Saved entries
-- Opening Marker --

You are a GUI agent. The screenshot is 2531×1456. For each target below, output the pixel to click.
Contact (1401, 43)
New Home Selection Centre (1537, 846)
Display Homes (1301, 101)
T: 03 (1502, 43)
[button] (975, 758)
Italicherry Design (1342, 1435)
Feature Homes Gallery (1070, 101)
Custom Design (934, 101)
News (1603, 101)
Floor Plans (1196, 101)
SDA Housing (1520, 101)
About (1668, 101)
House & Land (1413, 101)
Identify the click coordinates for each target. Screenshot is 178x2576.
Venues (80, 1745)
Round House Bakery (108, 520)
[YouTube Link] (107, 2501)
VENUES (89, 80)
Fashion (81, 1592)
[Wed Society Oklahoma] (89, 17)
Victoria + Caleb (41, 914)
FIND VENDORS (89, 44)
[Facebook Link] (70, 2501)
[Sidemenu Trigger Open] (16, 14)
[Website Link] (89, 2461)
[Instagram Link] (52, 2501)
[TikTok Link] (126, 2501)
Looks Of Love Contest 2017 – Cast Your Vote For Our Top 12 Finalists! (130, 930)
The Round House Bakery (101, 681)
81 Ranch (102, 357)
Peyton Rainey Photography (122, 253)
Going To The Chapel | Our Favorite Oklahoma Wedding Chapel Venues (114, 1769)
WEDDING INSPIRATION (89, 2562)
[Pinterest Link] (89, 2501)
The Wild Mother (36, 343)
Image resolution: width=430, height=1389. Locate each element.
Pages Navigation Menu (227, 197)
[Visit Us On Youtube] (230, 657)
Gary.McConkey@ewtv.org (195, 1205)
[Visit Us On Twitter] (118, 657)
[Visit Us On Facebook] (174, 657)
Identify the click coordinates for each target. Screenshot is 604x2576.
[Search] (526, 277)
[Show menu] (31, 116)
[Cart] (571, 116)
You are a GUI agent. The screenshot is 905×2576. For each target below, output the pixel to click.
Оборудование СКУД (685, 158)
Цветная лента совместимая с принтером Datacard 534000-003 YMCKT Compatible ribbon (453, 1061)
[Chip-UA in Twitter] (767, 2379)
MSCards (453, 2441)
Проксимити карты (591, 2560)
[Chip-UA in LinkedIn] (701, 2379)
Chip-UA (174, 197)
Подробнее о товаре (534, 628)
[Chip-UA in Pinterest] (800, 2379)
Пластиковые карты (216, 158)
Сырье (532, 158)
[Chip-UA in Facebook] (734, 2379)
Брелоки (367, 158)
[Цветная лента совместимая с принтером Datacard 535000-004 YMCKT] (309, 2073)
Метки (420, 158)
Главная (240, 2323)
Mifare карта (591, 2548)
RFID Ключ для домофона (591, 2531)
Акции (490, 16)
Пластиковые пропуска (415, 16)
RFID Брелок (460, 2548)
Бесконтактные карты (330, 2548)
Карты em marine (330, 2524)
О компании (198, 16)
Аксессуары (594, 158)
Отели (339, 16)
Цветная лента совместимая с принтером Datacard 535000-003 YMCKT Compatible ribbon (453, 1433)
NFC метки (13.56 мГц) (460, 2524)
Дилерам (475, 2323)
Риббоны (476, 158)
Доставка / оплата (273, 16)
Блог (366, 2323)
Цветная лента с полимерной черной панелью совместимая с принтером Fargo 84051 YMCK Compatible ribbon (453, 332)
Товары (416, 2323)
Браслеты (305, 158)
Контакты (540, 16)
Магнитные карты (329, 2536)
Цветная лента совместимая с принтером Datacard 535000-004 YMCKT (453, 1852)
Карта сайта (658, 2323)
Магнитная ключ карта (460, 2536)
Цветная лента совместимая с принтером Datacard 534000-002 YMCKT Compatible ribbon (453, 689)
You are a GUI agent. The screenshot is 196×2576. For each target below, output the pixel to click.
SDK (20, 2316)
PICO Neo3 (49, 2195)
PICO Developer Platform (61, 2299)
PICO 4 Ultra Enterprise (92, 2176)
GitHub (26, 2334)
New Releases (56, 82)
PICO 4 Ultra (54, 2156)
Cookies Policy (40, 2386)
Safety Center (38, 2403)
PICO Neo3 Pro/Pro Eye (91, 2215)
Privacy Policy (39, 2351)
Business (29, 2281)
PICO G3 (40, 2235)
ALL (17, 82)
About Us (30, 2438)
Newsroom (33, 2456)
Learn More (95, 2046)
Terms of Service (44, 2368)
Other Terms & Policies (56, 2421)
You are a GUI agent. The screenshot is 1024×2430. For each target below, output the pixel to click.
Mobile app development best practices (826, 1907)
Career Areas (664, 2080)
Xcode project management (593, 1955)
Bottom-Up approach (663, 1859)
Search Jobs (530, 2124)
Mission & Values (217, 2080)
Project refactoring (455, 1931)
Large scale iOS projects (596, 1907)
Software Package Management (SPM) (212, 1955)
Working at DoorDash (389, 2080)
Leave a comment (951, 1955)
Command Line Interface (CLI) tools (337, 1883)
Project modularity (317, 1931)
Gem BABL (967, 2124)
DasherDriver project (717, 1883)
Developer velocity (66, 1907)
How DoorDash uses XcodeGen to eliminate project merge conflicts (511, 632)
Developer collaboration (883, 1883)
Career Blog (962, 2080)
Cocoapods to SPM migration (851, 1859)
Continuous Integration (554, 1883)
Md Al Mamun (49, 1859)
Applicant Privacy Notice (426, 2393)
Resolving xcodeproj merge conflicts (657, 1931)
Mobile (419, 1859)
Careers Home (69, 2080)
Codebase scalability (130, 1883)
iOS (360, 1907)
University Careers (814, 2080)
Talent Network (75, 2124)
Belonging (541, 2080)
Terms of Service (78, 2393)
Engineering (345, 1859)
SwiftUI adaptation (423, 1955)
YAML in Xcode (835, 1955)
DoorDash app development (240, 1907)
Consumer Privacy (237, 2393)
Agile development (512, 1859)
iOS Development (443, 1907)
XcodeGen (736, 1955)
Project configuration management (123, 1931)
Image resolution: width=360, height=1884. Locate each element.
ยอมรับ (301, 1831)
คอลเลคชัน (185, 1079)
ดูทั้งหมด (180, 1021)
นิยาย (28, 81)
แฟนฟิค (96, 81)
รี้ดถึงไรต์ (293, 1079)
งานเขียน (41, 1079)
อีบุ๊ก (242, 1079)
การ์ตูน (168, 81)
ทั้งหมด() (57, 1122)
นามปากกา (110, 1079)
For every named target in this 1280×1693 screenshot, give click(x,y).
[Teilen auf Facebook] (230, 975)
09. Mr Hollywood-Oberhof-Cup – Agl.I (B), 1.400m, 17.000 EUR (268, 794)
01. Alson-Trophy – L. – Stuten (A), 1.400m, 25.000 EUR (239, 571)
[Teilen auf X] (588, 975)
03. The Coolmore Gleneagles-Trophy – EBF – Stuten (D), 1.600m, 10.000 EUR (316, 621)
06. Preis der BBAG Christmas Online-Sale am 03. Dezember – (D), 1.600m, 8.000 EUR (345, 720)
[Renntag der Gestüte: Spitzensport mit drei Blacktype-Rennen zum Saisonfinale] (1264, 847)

-- Closing Marker --

Exercise aim
Copy, please, exactly the lines that start at the first line of the data and end at the line containing "Fashion (81, 1592)", both kept and no others.

Answer to this exercise
You are a GUI agent. The screenshot is 2531×1456. For each target below, output the pixel to click.
Contact (1401, 43)
New Home Selection Centre (1537, 846)
Display Homes (1301, 101)
T: 03 (1502, 43)
[button] (975, 758)
Italicherry Design (1342, 1435)
Feature Homes Gallery (1070, 101)
Custom Design (934, 101)
News (1603, 101)
Floor Plans (1196, 101)
SDA Housing (1520, 101)
About (1668, 101)
House & Land (1413, 101)
Identify the click coordinates for each target. Screenshot is 178x2576.
Venues (80, 1745)
Round House Bakery (108, 520)
[YouTube Link] (107, 2501)
VENUES (89, 80)
Fashion (81, 1592)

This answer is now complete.